TASK DATA Start Marker

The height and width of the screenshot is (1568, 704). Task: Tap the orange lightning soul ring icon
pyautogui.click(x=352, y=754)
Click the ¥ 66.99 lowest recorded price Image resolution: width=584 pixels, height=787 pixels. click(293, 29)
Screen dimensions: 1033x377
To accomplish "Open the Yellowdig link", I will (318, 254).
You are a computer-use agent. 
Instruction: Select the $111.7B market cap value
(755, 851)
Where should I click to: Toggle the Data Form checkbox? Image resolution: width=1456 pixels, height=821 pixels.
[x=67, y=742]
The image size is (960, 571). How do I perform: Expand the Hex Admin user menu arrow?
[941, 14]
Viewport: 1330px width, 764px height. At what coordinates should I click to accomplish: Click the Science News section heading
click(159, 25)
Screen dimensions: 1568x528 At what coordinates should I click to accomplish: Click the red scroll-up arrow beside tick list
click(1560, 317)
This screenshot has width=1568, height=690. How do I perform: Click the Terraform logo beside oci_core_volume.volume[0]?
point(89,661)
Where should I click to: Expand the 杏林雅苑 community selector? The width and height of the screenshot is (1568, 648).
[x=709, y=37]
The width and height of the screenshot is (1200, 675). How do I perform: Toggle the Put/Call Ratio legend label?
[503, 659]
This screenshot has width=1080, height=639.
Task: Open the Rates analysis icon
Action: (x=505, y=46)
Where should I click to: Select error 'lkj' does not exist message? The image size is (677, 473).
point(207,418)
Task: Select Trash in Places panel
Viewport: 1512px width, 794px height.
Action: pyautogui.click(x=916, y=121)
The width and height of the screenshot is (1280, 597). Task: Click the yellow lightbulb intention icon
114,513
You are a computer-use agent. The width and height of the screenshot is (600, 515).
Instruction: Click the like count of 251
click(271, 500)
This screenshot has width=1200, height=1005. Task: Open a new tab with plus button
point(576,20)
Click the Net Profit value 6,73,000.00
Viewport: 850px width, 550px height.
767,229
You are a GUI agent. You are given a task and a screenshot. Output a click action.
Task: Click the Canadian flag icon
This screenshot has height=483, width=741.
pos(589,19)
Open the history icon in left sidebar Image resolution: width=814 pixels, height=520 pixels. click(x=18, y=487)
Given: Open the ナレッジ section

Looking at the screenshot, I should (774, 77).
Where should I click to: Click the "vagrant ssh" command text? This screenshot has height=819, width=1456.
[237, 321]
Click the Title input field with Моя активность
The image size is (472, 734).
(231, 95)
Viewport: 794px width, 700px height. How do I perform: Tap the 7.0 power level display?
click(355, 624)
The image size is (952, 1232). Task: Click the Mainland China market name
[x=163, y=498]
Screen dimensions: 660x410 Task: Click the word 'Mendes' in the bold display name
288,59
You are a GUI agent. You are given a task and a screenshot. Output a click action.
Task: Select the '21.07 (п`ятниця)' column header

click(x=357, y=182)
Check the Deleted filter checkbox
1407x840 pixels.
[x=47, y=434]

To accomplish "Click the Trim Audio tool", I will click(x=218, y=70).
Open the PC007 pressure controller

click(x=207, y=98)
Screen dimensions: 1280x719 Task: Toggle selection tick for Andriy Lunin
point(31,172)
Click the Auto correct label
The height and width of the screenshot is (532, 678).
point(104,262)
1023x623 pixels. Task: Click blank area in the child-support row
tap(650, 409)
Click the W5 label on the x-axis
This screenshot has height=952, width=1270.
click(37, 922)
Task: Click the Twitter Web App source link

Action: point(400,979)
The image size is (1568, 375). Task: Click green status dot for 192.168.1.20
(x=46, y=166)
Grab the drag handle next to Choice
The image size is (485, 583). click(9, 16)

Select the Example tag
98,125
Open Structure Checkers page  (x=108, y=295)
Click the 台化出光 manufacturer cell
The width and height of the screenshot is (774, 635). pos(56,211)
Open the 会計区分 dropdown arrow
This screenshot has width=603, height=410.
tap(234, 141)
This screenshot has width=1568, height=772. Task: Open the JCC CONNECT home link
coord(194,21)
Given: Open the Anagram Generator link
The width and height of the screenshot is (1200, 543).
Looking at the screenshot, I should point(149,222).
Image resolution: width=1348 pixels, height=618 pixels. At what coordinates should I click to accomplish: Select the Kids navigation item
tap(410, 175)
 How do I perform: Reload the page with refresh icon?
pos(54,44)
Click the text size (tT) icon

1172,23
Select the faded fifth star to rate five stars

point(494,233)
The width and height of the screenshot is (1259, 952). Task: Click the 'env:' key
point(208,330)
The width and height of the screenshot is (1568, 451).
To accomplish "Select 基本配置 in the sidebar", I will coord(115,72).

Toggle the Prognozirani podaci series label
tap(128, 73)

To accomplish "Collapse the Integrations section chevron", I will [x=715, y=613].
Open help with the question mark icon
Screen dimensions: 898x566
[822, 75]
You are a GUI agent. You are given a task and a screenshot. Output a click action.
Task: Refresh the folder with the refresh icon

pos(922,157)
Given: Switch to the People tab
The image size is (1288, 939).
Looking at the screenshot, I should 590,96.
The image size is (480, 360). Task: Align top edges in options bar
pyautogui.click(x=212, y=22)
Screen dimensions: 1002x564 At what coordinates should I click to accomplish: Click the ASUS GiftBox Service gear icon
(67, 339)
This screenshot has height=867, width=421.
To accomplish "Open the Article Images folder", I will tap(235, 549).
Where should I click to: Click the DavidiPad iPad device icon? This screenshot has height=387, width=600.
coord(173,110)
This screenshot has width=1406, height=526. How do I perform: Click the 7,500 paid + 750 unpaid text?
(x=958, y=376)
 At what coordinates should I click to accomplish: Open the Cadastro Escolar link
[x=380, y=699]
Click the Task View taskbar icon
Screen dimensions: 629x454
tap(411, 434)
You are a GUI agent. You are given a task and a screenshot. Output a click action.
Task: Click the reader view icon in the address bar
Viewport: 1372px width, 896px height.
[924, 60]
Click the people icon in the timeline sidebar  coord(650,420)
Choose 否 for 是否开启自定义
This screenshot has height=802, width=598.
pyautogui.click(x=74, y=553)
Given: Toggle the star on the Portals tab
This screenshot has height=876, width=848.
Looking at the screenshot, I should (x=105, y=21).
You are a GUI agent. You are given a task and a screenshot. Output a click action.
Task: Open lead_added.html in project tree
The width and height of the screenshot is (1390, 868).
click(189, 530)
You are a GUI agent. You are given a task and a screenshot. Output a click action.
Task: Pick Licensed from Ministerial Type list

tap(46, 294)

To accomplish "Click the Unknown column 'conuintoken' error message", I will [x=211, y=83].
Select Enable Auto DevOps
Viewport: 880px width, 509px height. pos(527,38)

TASK DATA End Marker

*TASK ITEM*
Your job is to copy out every line from the records above that has the word "computer".

*EXERCISE RESULT*
You are a computer-use agent. 
You are a computer-use agent. The width and height of the screenshot is (600, 515).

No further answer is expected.